James and John’s focus is somewhere else.
They remind me of a saying a friend of mine has:
“Keep your eye on the main chance;
don’t stop to kick every barking dog.”
James and John are stopping to kick the Samaritans;
Jesus is keeping his eye on Jerusalem,
and the Cross, and the salvation of the world.
And what Paul says in the second reading is likewise about focus.
His advice could be restated as following:
the reason you don’t want to give into temptations
and be drawn aside by pleasure, and desires of the flesh,
is because they will keep you from gaining eternal life.
Keep moving! Keep focused!
Keep your eye on the main chance, which is heaven!
So when we see Jesus’ conversations with people in the Gospel,
we might be a little put off by what he says.
“Let the dead bury the dead,” he says to one man.
Was Jesus saying that the man shouldn’t care for his dying father?
Or, if the father was already dead, he shouldn’t give him a funeral?
That is, after all, one of the corporal works of mercy.
No, I think what’s going on is that Jesus sees these folks’ hearts.
He knows the man’s heart is divided.
He kind of wants to follow Jesus; but he holds back.
Remember, Jesus had a conversation like this with another man –
a rich young man, who wanted to follow the Lord.
And Jesus told him: go, sell all you have, and give it to the poor –
then, come and follow me. And you will have treasure in heaven.
And do you recall what happened?
The man did not go away and sell his things;
instead, it says, he went away sad – because he had many possessions.
It’s all about focus. Jesus tells us:
if you set your hand to the plow and turn back,
you aren’t fit for the Kingdom.
I shouldn’t talk about these things,
because the closest I have come to putting my hand to a plow
was driving Dave York’s combine –
but I was driving over stubble, where I couldn’t do any real harm!
But I noticed when Dave drove that combine,
even as he was explaining about his farm,
he kept a steady eye forward;
he was making sure he didn’t fail to gather any of the corn.
And I would imagine, when plowing, you want to look ahead,
to focus on the task,
rather than looking back to admire your handiwork.

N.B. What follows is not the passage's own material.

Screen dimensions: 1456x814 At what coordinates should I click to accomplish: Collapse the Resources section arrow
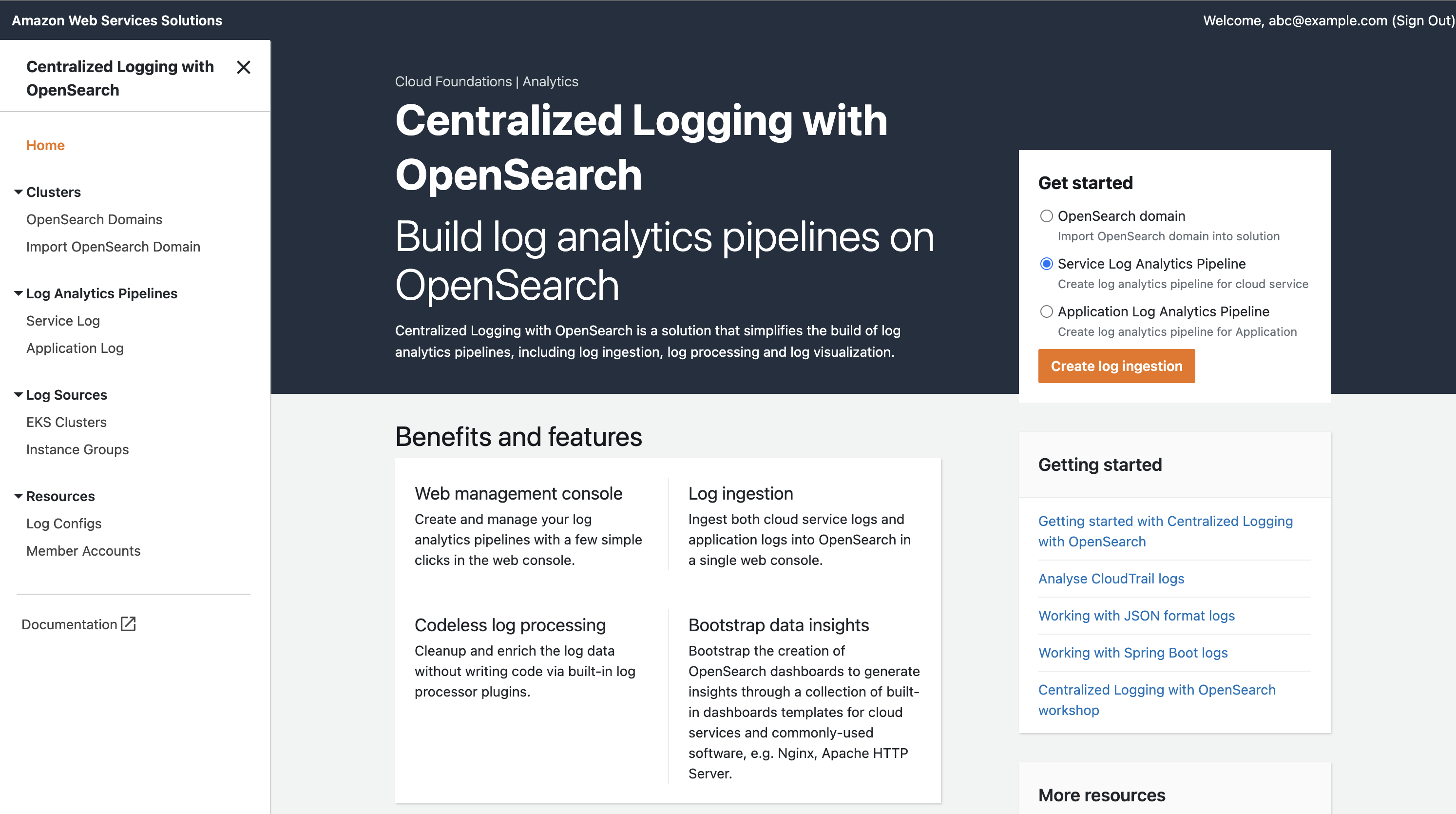point(19,496)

And in the process, make a mess of things.
What is the task Jesus has for us to focus on? It is the Kingdom.
You and I are united with Jesus in this life, heading for eternity.
Don’t let anything slow you down!
Don’t let sin and bad habits and distractions
come between us and Jesus.
Our mission is to get to heaven,
and bring as many others with us as we can.
To the extent that we can,
we bring the law of the Kingdom into this world –
because Jesus isn’t just king of heaven,
he is the rightful king of this world as well.
But we keep our focus.
So, for example, a lot of us are paying attention
to national and world events;
there are elections later this year that are important,
and we have a voice and a vote.
God calls us to live in this world according to the truth of Christ,
but you and I are in this world as wayfarers, as pilgrims.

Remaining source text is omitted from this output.